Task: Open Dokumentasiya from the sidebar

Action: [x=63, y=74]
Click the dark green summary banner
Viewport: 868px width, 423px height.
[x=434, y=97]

+ + + +

§ Aufgabe: Ziehen Sie bitte jede Zeile aus dem Material heraus, die das Wort „sidebar“ enthält. Dabei zählt die Groß- und Kleinschreibung.

§ Gelöste Aufgabe:
Task: Open Dokumentasiya from the sidebar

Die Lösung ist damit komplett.